_Problem to work on_
For this exercise, retype all the data exactly and exclude every image.
[[ Stored data, beginning ]]
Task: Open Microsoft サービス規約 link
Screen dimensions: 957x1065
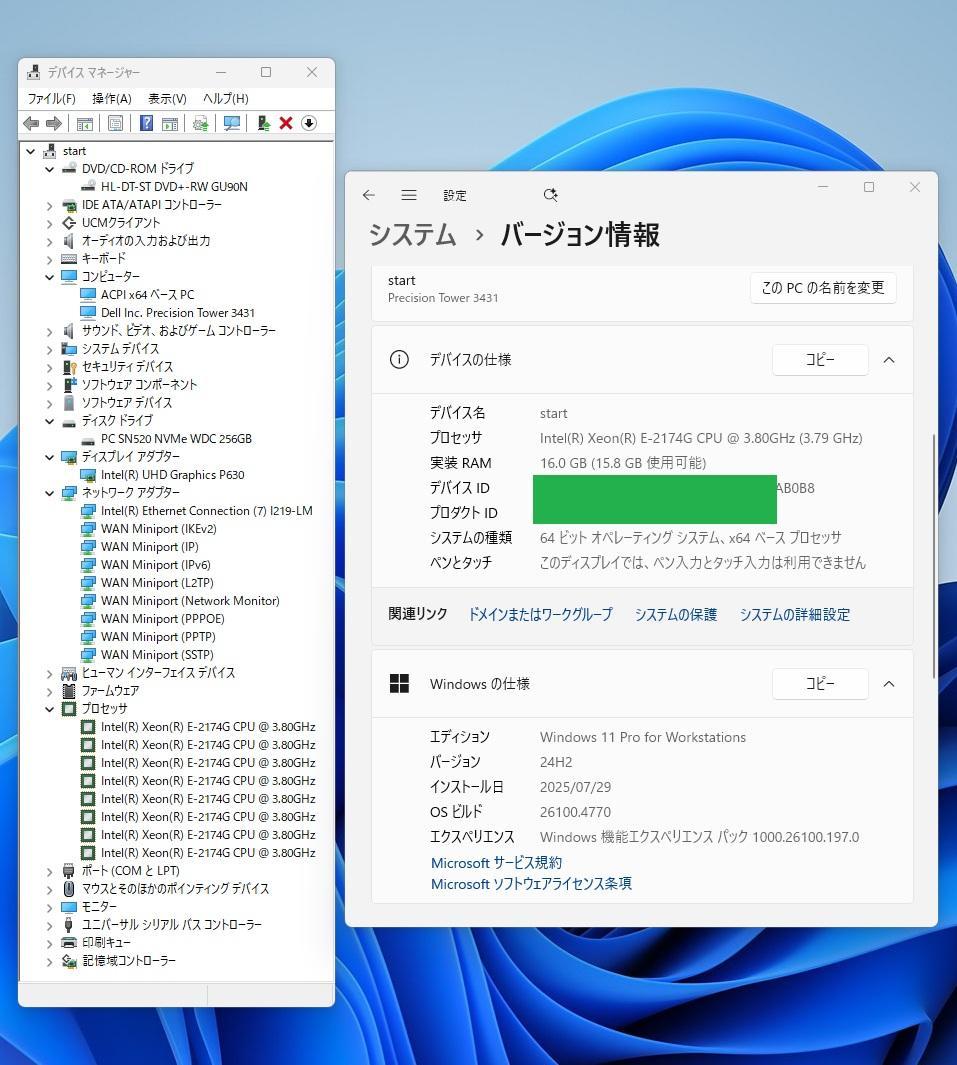Action: pos(496,862)
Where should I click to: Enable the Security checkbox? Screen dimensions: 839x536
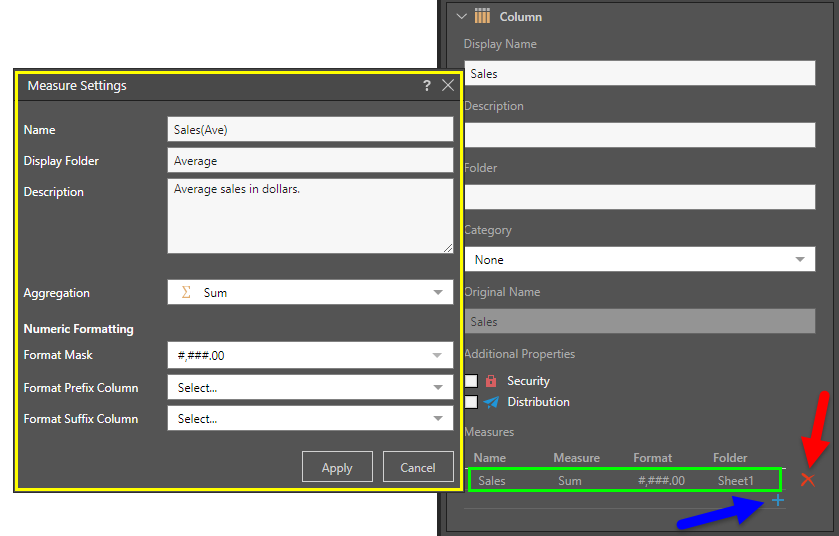[471, 381]
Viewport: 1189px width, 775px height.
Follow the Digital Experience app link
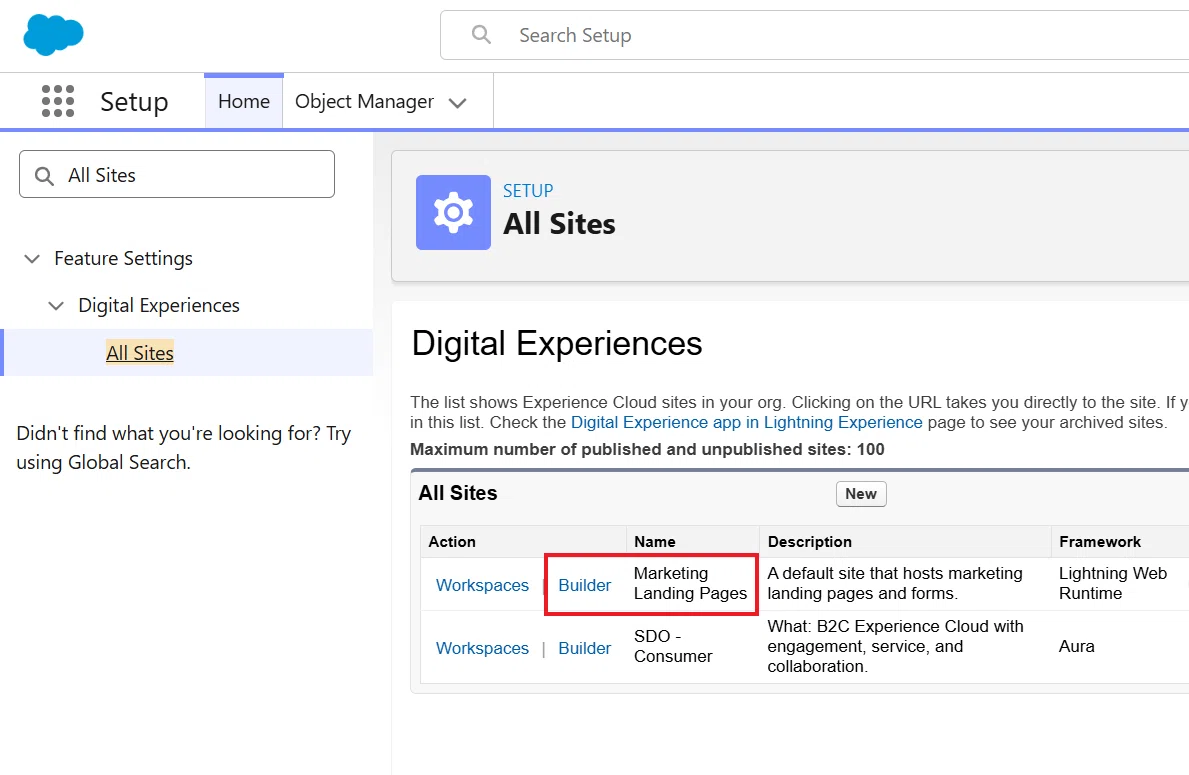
[[ Stored data, end ]]
_Answer for this exercise_
Task: Open Microsoft サービス規約 link
Screen dimensions: 957x1065
Action: pos(496,862)
Where should I click to: Enable the Security checkbox? Screen dimensions: 839x536
[471, 381]
Viewport: 1189px width, 775px height.
Follow the Digital Experience app link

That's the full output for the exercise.